Researchers interested in finding candidate driver genes of retinal dystrophies would primarily be searching through the skeleton graph.
Here is where you can input one or several genes of interest related or unrelated to Retinitis Pigmentosa (RP) (althought if is not related there is a big change that it won't have interactors, since the network is using RP genes as seeds). If the input are multiple genes, then those genes have to be separated be a comma "," or a blank space " " between them.
The RP network has 4 levels: "Skeleton", Level 1, Level 2, Level 3, and WholeGraph. Each level represents a sub-network of genes and interactions ranging from more related to Retinitis Pigmentosa (Skeleton) to less related (WholeGraph).
Specify the distance from the input genes to retrieve from the Network. By default this is set to 1, that is, RPGeNet will only retrieve parents and childs of the specified genes. If set to 2, RPGeNet will also retrieve parents and childs to the interactors of the input genes. Please, note that this field can only be changed when Interaction Level is set to Skeleton.
Color the genes in the graph according to their expression in the specified experiment.
The logo image is a button to return to the home page.
This option defines three different behaviours when clicking on Nodes or Edges. "Show Properties" will display an overlay with information about the gene or the interaction. "Node Addition" will add all the interactors to the clicked node to the visualization. Finally, "Node Deletion" will delete the clicked node from the visualization; please, not that this process is irreversible.
Change the layout of the nodes and interactions. Available layouts are: 'Dagre', 'Cose', 'Grid', 'Circle', and 'Concentric'.
This button will add all the interactions in the current level between all the genes displayed on the visualization.
This button will remove all the nodes that are currently not connected in the graph display.
Increase or decrease the border size of genes.
Increase or decrease the border size of genes.
The roots of the RPGeNet network begin with the driver genes of retinitis pigmentosa. All driver genes are purple borders. Some driver genes are associated with syndromic genetic disorders and are square shaped within the network explorer. Non-syndromic driver genes are diamond shaped. Driver genes that are syndromic and non-syndromic are star shaped.

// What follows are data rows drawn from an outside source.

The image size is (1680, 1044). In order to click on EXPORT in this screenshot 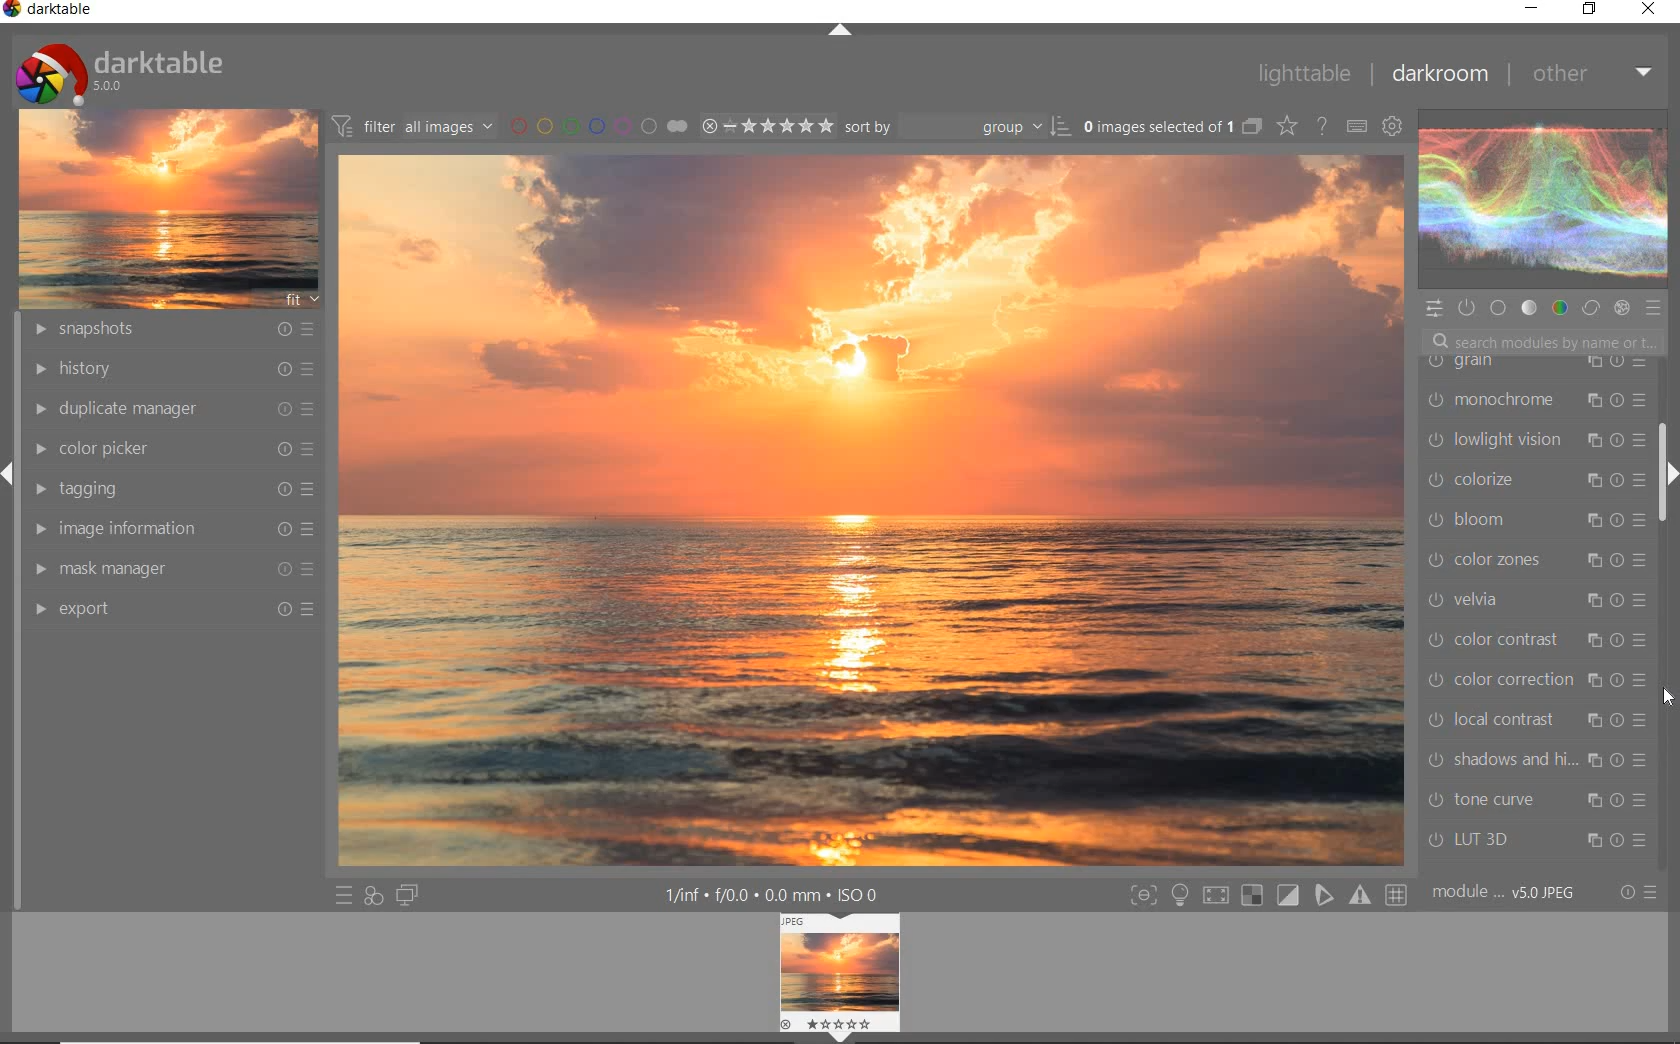, I will do `click(175, 607)`.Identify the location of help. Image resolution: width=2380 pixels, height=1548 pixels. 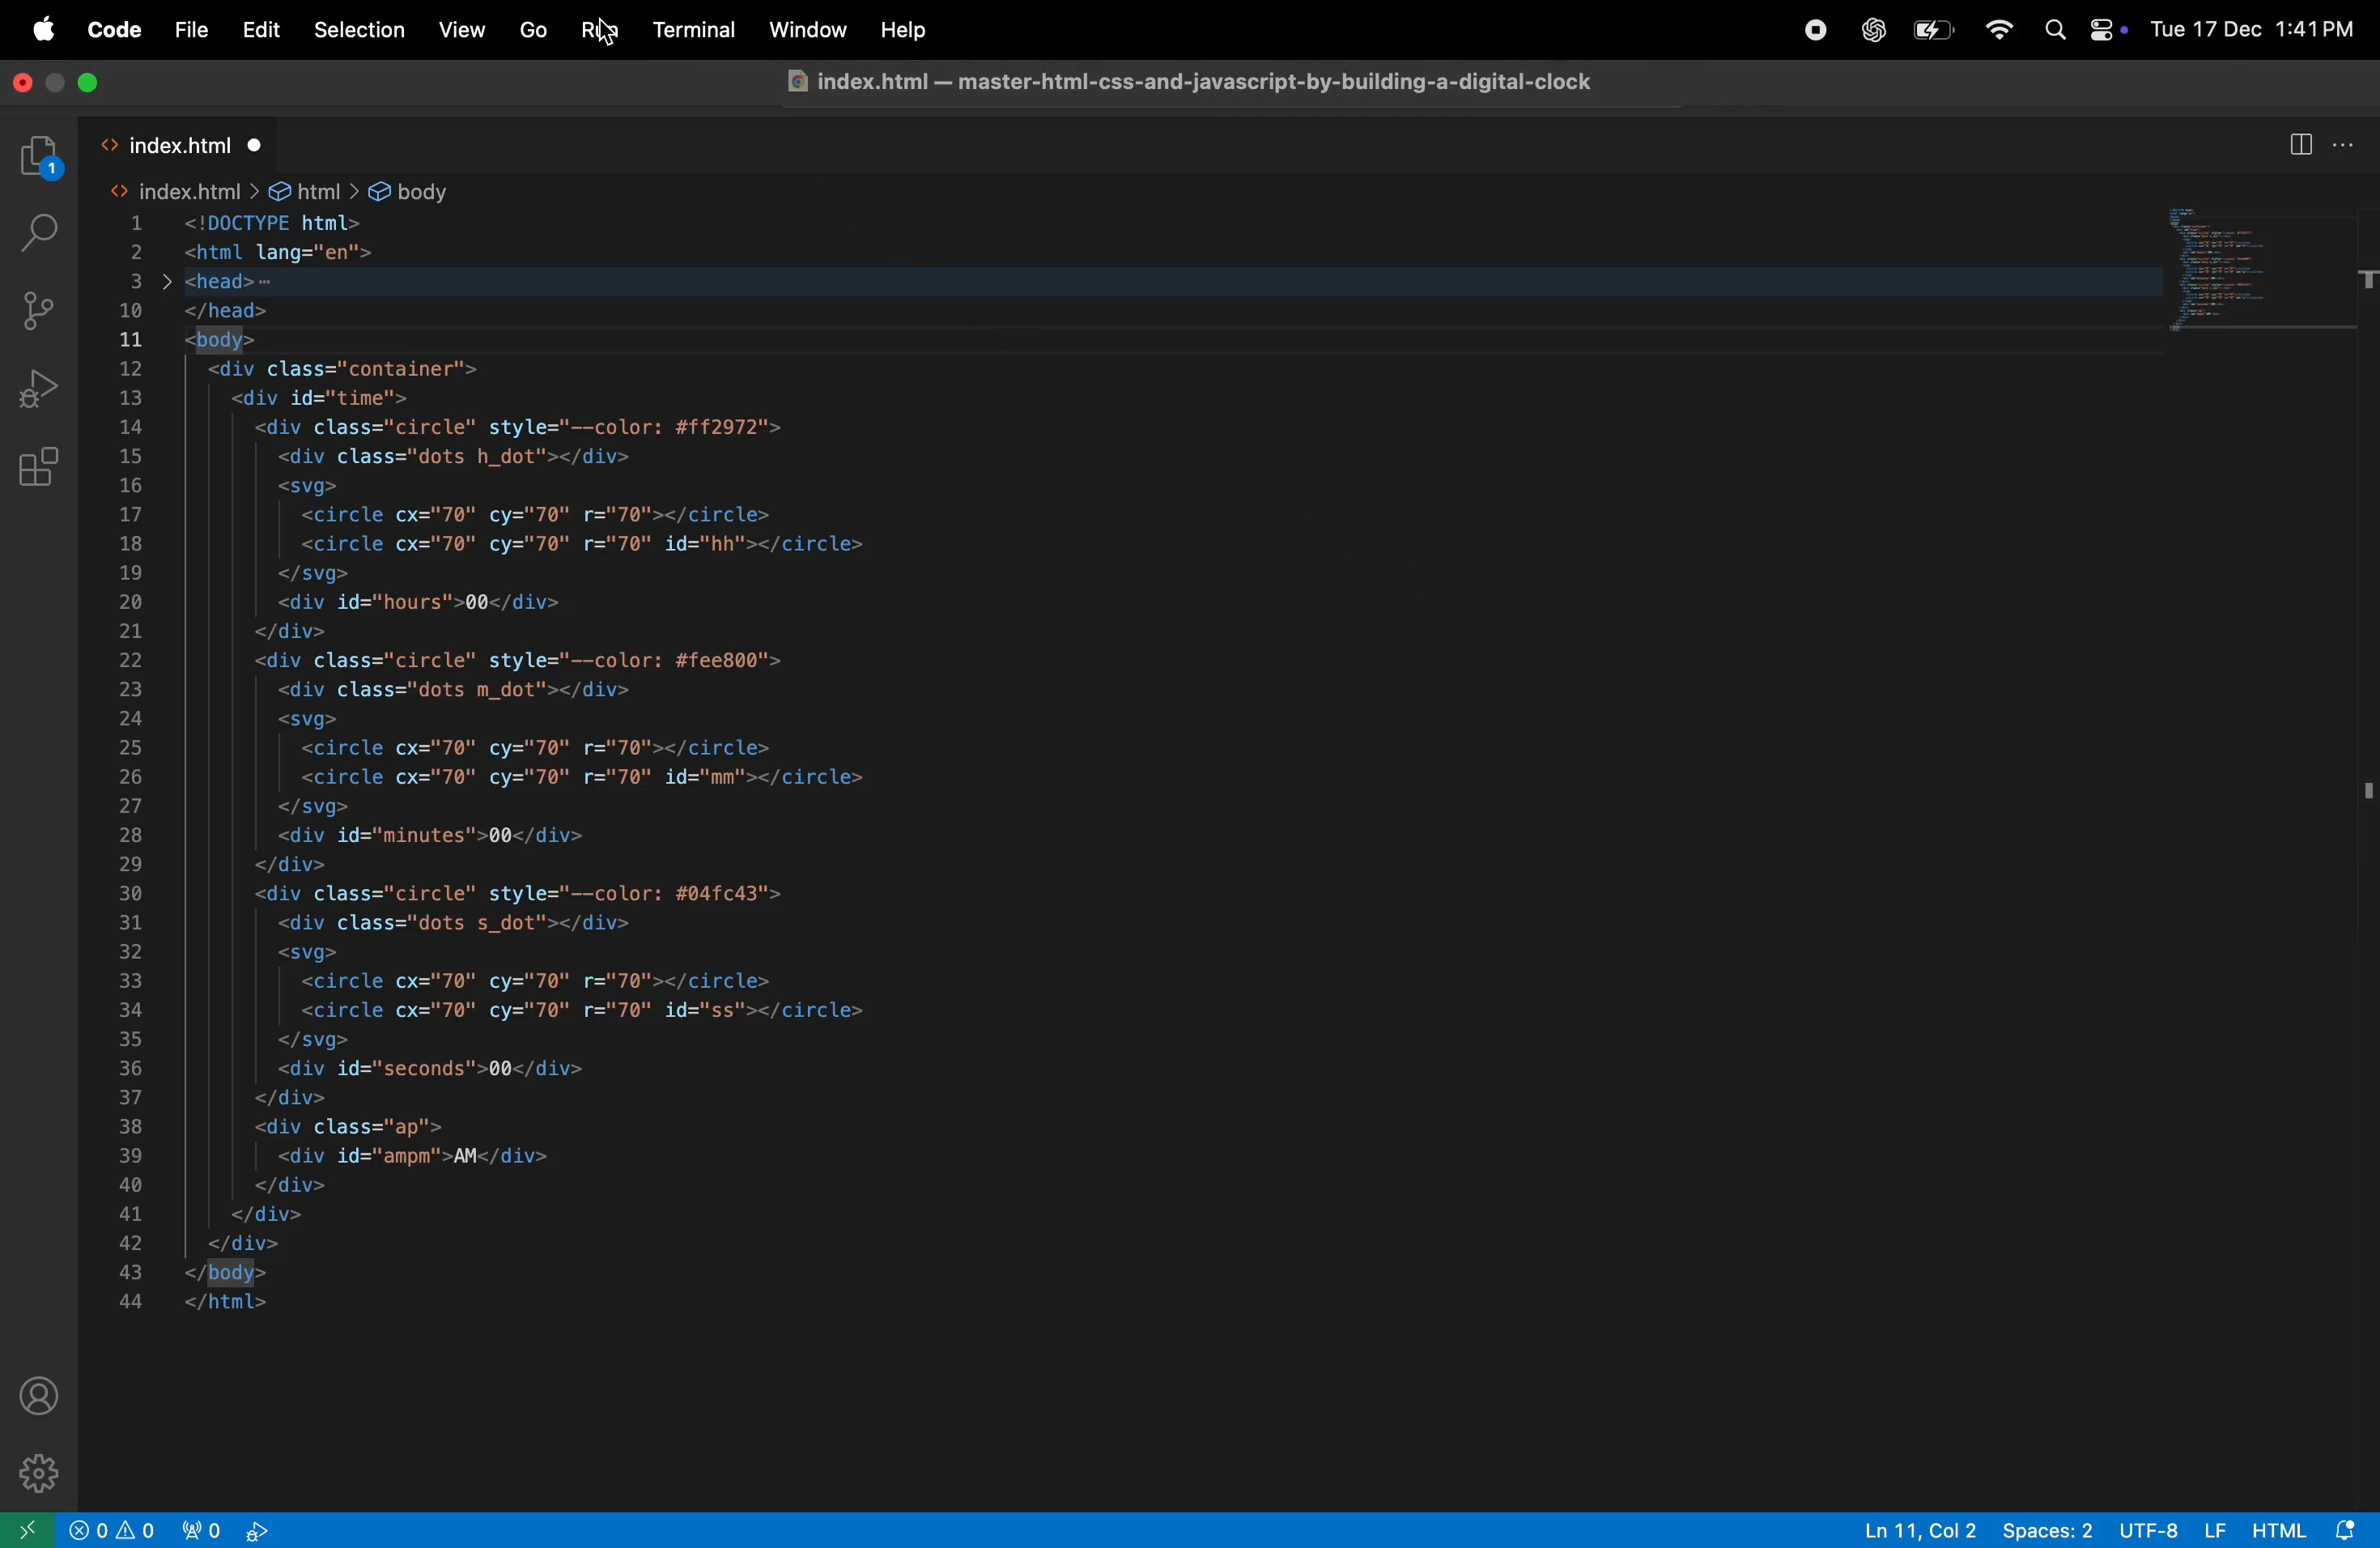
(900, 30).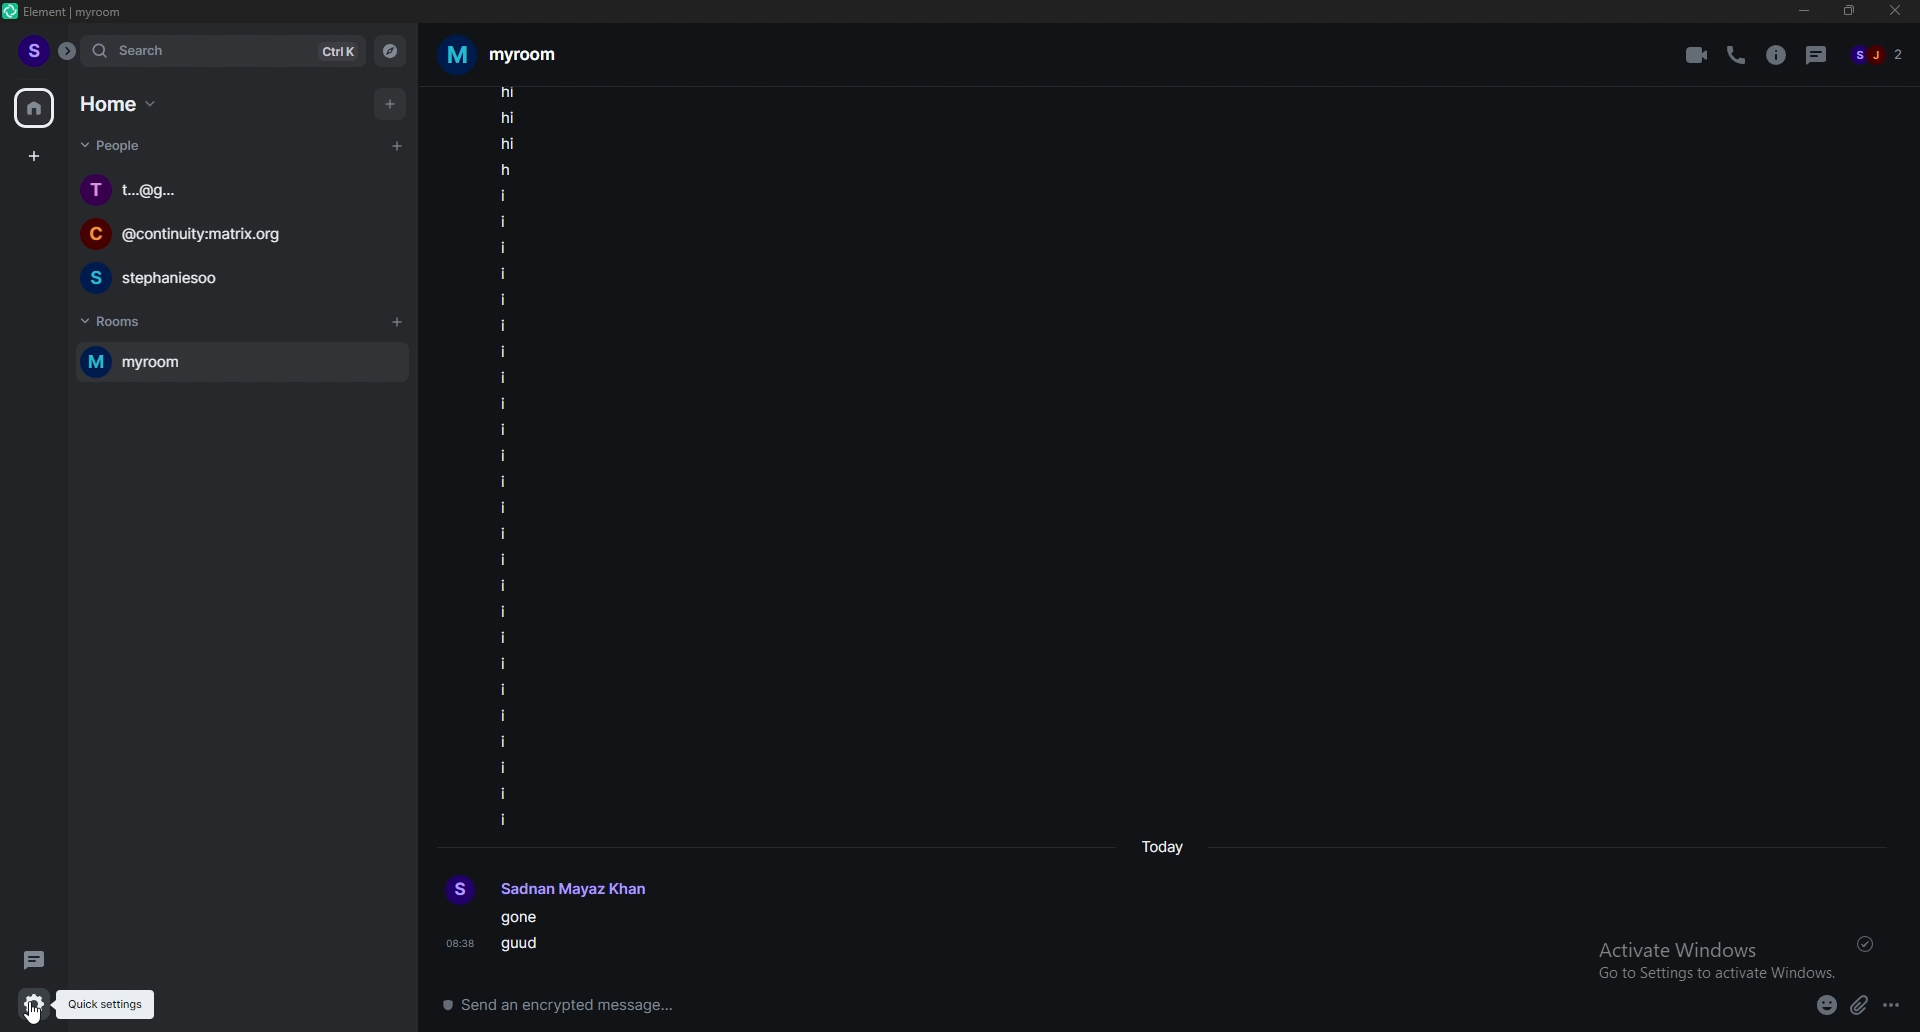 The width and height of the screenshot is (1920, 1032). I want to click on options, so click(1894, 1005). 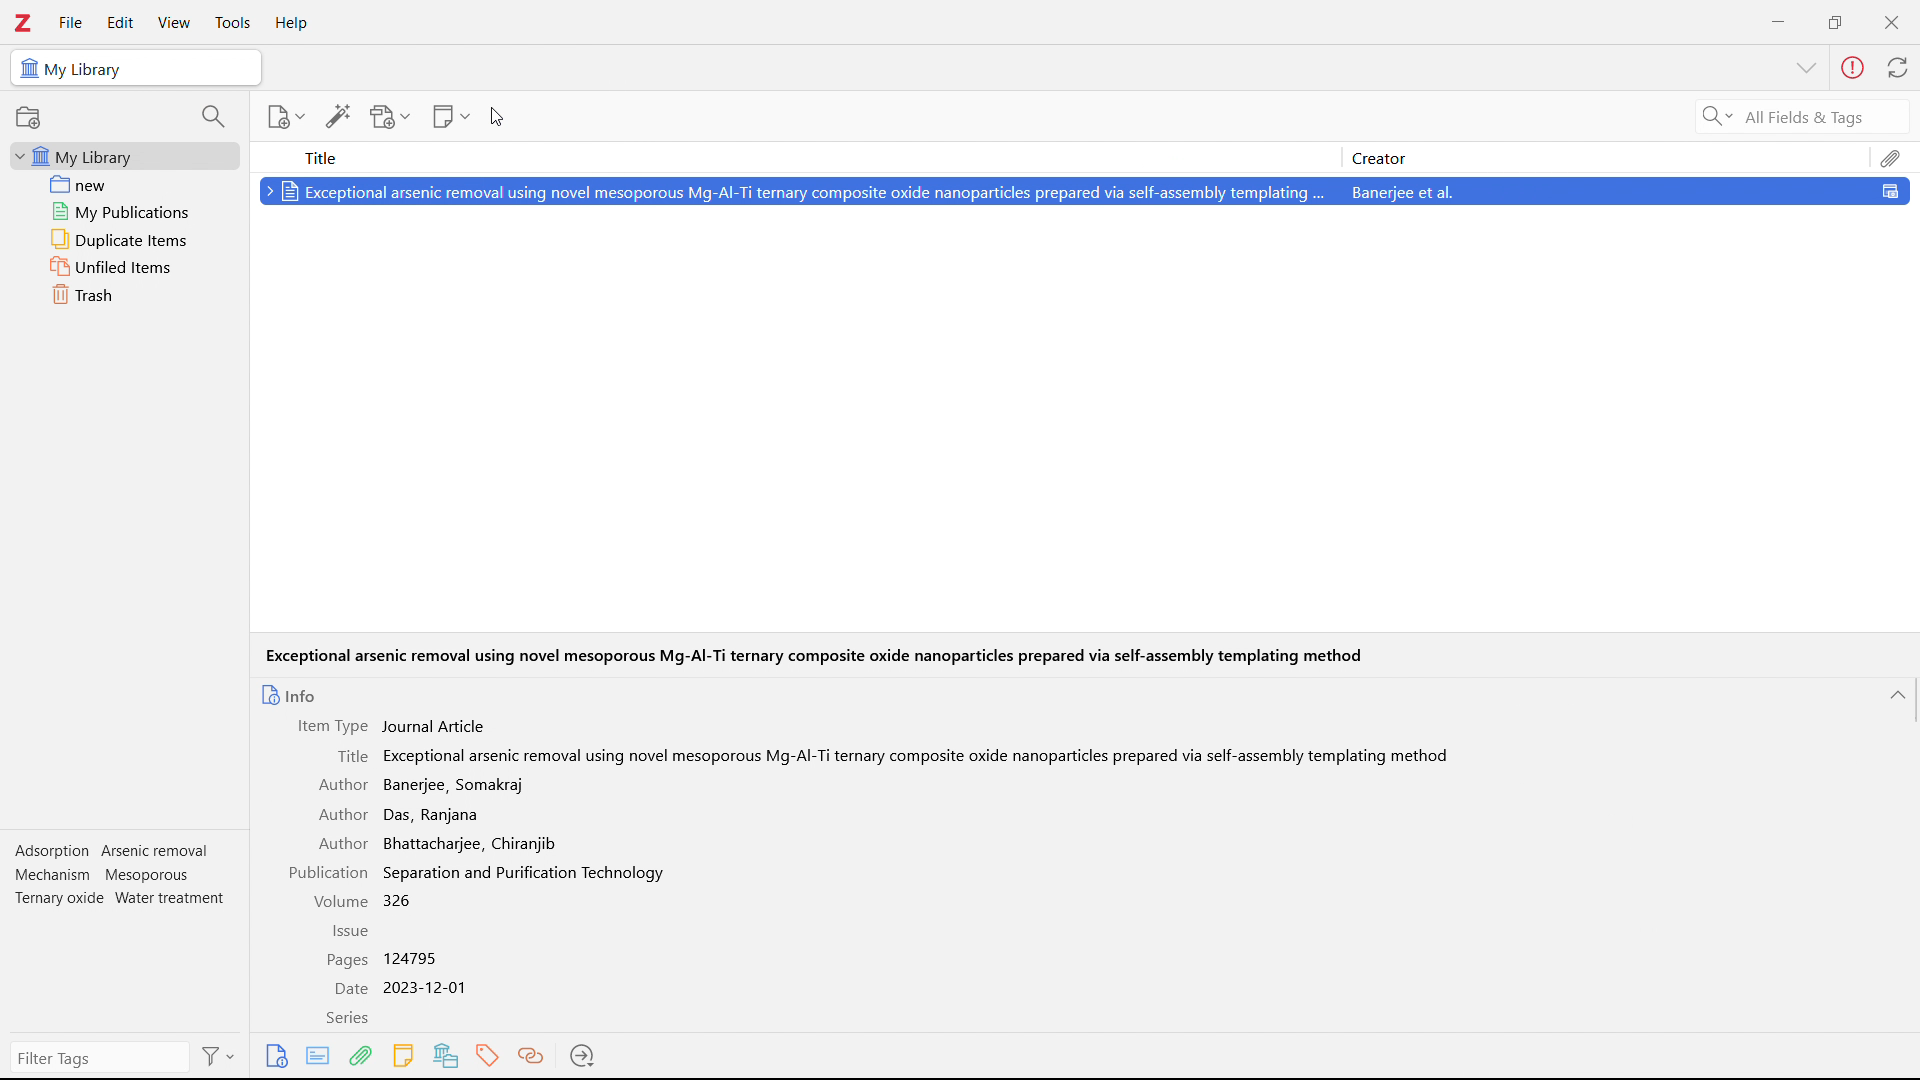 What do you see at coordinates (1787, 116) in the screenshot?
I see `All Fields & Tags` at bounding box center [1787, 116].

Non-driver nodes are all circular and have borders that indicate the level, where the gene is found within the network, by the color.
The arrows that connect nodes within the network are color-coded to indicate whether they are physical, genetic or unknown interactions.
All nodes, driver and non-driver genes, have a colored interior that represents their expression depending on the expression data used. Absolute expression is the raw expression within the retina. The RET-ALL option is the relative expression within the retina in comparison with all 32 tissues of the microarray experiment. The RET-OTHER is the relative expression within the retina in comparison with all the tissues minus the retina.
Pathway to Level allows you to get the shortest paths between a specified Gene and either 'Driver Genes' or 'Skeleton Genes'. If there is more than one target gene with the same path length (the same number of interactions until reaching that gene), all the pathways will be displayed on the results page.
Pathway to level is useful when trying to assess the importance of a particular gene to Retinitis Pigmentosa, or to have an idea of how close a gene is to other genes related to Retinitis Pigmentosa (in terms of signalling and protein pathways).
As can be seen in the image above, each pathway is represented as an individual graph visualization. Only one pathway is represented between two genes; if you want all the possible shortest pathways between, for example, PMM2 and SNRNP200, you can click on the "All shortest paths" link above the visualization. In addition, if you want to explore a particular pathway further, you can click on the "Explore Network" button, which will bring you to Network Explorer with the specified pathway in the graph visualization.
This form allows you to compute the shortest path between any two genes in the network. Please, note that all the connections in RPGeNet are directional, so the results of A->B will be different from B->A. All the shortest paths are computed on the WholeGraph. The results page from this form is the same as the one from "Pathway to Level".